TEXTO ORIGINAL –
________________________
El 23 de diciembre de 1951, a las tres de la tarde, Papá Noel fue colgado en la plaza de la catedral de Saint-Bénigne, en Dijon. La ejecución tuvo todos los ribetes similares a los de la Santa Inquisición, pero esta vez los ejecutores de la pena no eran eclesiásticos mortuorios y mortíferos, sino niños: 250 niños de la parroquia, con el consentimiento del clero, colgaron y quemaron un muñeco que representaba a Papá Noel, de 2,50 metros de alto. El fin era castigar al “usurpador y herético” por haber “paganizado la fiesta de Navidad, después de haberse introducido en ella como un parásito” (así decía la nota publicada al día siguiente en el diario France Soir). La nota decía también que el móvil era el hecho de que en todas las escuelas públicas su figura había reemplazado al pesebre. Al finalizar la ceremonia, los justicieros dieron a conocer un comunicado: “Papá Noel ha sido sacrificado en holocausto. Su mentira no despierta en los niños ningún sentimiento religioso y no puede considerarse en ningún caso educativa. Para nosotros, cristianos, la fiesta de Navidad es y debe seguir siendo el aniversario que celebra el nacimiento del Salvador”.
Pero a las 18 del día siguiente Papá Noel recusitó. Siempre France Soir anunciaba: “Con un comunicado oficial, Papá Noel ha convocado, como todos los años, a los niños de Dijon, en la Place de la Libération, donde hablará desde el techo del municipio a la luz de los reflectores”. El diario no da cuenta del texto de ese comunicado, como tampoco da cuenta Claude Lévi-Strauss, que se refiere a esa historia en un largo artículo publicado al año siguiente en Les Temps Modernes (el texto, con el título “El suplicio de Papá Noel”, aparece en Todos somos caníbales, publicado por el Fondo de Cultura Económica en 2014). La resurrección de Papá Noel debe de haber aterrorizado a los niños de Dijon, que además de ver al usurpador desplazar al niño Jesús tuvieron que asistir a una segunda usurpación: la del milagro de la resurrección.
________________________
DATOS REGISTRADOS –

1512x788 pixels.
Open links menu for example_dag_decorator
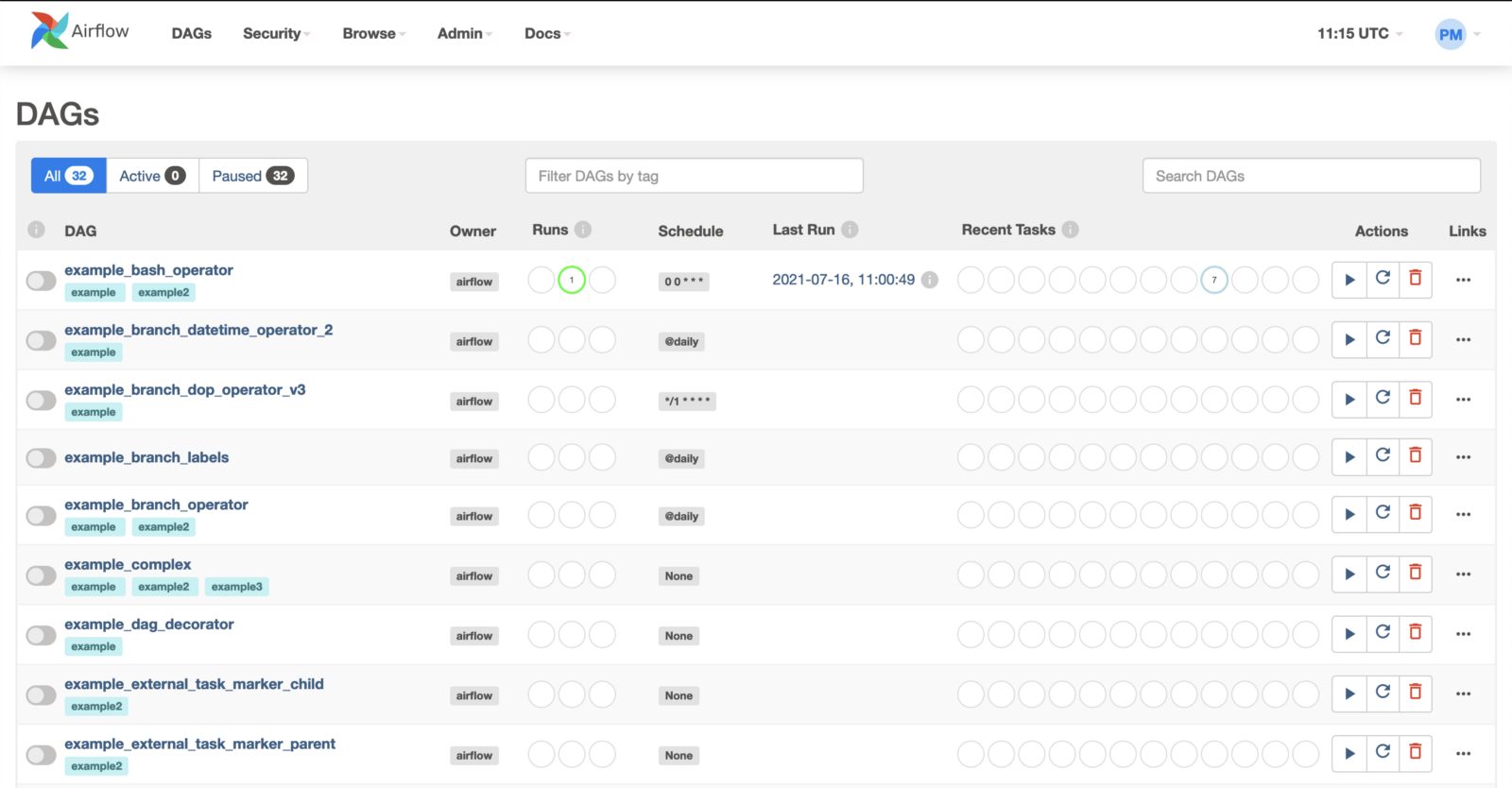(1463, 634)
________________________
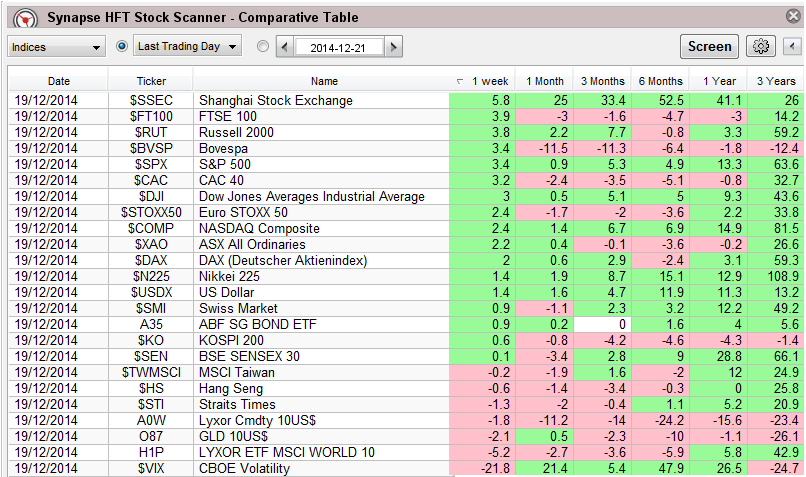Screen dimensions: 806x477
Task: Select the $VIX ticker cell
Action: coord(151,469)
________________________
INSTRUCCIONES – Continúa el texto sobre la ejecución de Papá Noel en Dijon a partir de su última oración.

RESPUESTA –
Lo extraño es que ese reclamo a los orígenes y al auténtico espíritu de la fiesta navideña ignora el hecho de que en realidad la figura del niño Jesús surgió de fiestas más antiguas, y que en realidad la idea de un niño que ve la luz en un establo es más usurpadora que la del viejo que trae regalos. El primer pesebre fue puesto en escena en 1223 en Greccio, una pequeña localidad en la provincia de Rieti, en Italia, por Francisco de Asís, que acababa de volver de Tierra Santa. Para combatir el culto católico de San Nicolás, Martín Lutero inventó el Christkind, muy difundido en el sur de Alemania y en otros países de Europa oriental. Incluso lo del 25 de diciembre como fecha del nacimiento de Jesús es un invento: al parecer esa fecha fue elegida en el siglo IV para que ocupara el lugar del Dies Natalis Solis Invicti, la antigua fiesta romana ligada al renacimiento del sol, luego del solsticio de invierno, que duraba una semana y que concluía, justamente, el 25 de diciembre.
Según Lévi-Strauss, en la fiesta de Navidad sobrevive clandestinamente un ritual de muerte: un rito simbólico para aplacar a los muertos gracias a los regalos de los vivos. Para Lévi-Strauss, Papá Noel es un dios, vestido de rojo, como los reyes: “La única diferencia entre Papá Noel y una divinidad auténtica es que los adultos no creen en él, aunque animan a sus propios hijos a tener fe y alimentan su leyenda con gran número de mistificaciones”. Es cierto: Papá Noel es el único dios en el que los iniciados no creen. Su propia conformación es compleja, creada a través de retazos de personajes distintos, San Nicolás, el culto nórdico de Myra y Odín, los Yule Lads islandeses, Santa Lucía y la Befana, los sacerdotes de Myra, Saturno, el devorador de niños, Julebox, el demonio cornudo escandinavo y hasta la Coca-Cola, que cambió la típica vestimenta verde por una roja. Papá Noel es una especie de Frankenstein, fabricado trabajosamente a través de los siglos.